Maybe a film can be too imaginative? How else to explain the disappointing commercial response to this wondrous terror-of-childhood dreamscape pic? Or was it doomed by an undeserved/ misguided PG-13 rating? Or simply lost in a tide of similar stories of young kids coping in unique ways with a terminal illness in the family? Whatever the case, the film is too good to miss, even with a couple of miscues that leave the film with an unexpected emotional reserve. (Maybe not a bad thing, that.) Young Lewis MacDougall is outstanding as the inward-looking, artistically talented 9-yr-old, acting out at home & bullied at school as he deals with his increasingly sick mom. Raging against the inevitable, he’s equally hurt by his divorced dad’s wayward attention (living in the States with a new family) and fighting tooth-and-nail against moving in with Grandma Sigourney Weaver (treading warily on a light British accent). Into this emotional mess, the boy, thru dreams & drawings, conjures up a living tree-monster (voiced by Liam Neeson), an alternating messenger of terror, comfort & confounding teaching-fables. Three fables, to be exact, appearing with the inevitability of the Dickensian spirits Marley told Scrooge of, but shown as enticingly beautiful animation. (A digital process with the look of a living watercolor, a marvel to behold.) This leads up to a fourth fable, told not by the imaginary tree-beast, but by the boy; a tale of uncompromising (and devastating) honesty, topped by a final revelation that both closes and expands the circle of life. It leaves you not in tears, but in dry-eyed wonder.
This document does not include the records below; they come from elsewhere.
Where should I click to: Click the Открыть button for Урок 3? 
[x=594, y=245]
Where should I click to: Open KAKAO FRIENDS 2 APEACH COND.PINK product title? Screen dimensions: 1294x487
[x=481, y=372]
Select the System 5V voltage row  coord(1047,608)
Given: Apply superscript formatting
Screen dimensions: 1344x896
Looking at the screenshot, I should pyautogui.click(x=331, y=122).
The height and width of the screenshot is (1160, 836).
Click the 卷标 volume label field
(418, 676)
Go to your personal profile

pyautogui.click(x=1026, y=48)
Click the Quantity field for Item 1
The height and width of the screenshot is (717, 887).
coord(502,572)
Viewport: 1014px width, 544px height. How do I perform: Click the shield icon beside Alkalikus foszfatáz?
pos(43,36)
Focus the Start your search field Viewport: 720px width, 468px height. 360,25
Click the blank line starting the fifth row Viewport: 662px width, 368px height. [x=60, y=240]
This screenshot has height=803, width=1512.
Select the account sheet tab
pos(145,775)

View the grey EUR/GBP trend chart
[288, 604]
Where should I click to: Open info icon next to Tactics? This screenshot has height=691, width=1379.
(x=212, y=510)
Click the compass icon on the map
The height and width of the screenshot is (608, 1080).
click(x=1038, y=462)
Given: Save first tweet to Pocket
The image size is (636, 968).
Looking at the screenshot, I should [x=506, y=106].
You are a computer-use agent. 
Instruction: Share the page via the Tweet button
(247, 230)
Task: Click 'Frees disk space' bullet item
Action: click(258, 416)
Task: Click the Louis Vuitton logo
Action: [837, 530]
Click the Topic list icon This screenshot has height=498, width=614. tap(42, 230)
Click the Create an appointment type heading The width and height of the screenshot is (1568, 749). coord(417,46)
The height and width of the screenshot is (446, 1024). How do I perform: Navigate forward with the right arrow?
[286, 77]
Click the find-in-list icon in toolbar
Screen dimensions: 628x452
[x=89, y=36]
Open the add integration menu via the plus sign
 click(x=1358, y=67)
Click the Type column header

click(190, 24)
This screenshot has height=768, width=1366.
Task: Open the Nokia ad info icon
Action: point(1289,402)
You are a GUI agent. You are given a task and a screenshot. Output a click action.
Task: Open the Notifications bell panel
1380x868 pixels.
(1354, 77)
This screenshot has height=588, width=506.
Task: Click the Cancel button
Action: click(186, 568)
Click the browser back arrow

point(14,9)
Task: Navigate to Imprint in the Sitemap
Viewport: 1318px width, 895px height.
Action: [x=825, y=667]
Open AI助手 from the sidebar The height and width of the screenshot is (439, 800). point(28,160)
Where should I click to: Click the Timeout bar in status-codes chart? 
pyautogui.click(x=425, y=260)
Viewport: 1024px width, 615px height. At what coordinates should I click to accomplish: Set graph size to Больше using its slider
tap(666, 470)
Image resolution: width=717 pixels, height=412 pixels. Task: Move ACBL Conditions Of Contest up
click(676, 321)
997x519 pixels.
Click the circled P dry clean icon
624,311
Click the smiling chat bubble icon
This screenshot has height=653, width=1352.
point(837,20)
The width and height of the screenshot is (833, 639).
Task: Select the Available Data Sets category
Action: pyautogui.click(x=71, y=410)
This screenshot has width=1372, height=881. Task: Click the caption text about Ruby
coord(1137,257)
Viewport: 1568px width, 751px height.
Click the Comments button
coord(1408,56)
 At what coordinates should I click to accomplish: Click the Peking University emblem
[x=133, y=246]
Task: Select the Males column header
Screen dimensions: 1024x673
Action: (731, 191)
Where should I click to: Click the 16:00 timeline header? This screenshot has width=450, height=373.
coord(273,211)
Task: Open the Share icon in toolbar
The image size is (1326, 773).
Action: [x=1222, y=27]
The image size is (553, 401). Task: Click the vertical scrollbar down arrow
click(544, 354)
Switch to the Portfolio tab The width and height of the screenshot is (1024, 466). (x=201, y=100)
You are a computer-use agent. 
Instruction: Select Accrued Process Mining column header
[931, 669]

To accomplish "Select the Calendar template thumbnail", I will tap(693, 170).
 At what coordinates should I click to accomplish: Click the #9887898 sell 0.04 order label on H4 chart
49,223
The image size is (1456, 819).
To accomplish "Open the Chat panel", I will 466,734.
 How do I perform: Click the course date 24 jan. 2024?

DOUBLE-BILL: Director J. A. Bayona is Spanish, though he’s been working internationally for a few years, now. This may explain why the film brings Guillermo del Toro (with an English accent) to mind. Less the hyperventilating fantasy world of PAN’S LABYRINTH/’06, than the under-appreciated youthful terrors of THE DEVIL’S BACKBONE/’01.
ATTENTION MUST BE PAID: Listen up during the second tale when Fernando Velázquez’s fine score tips its hat with a brief allusion to Mussorgsky’s NIGHT ON BALD MOUNTAIN in honor of its debt toward FANTASIA’s satanic mountain monster.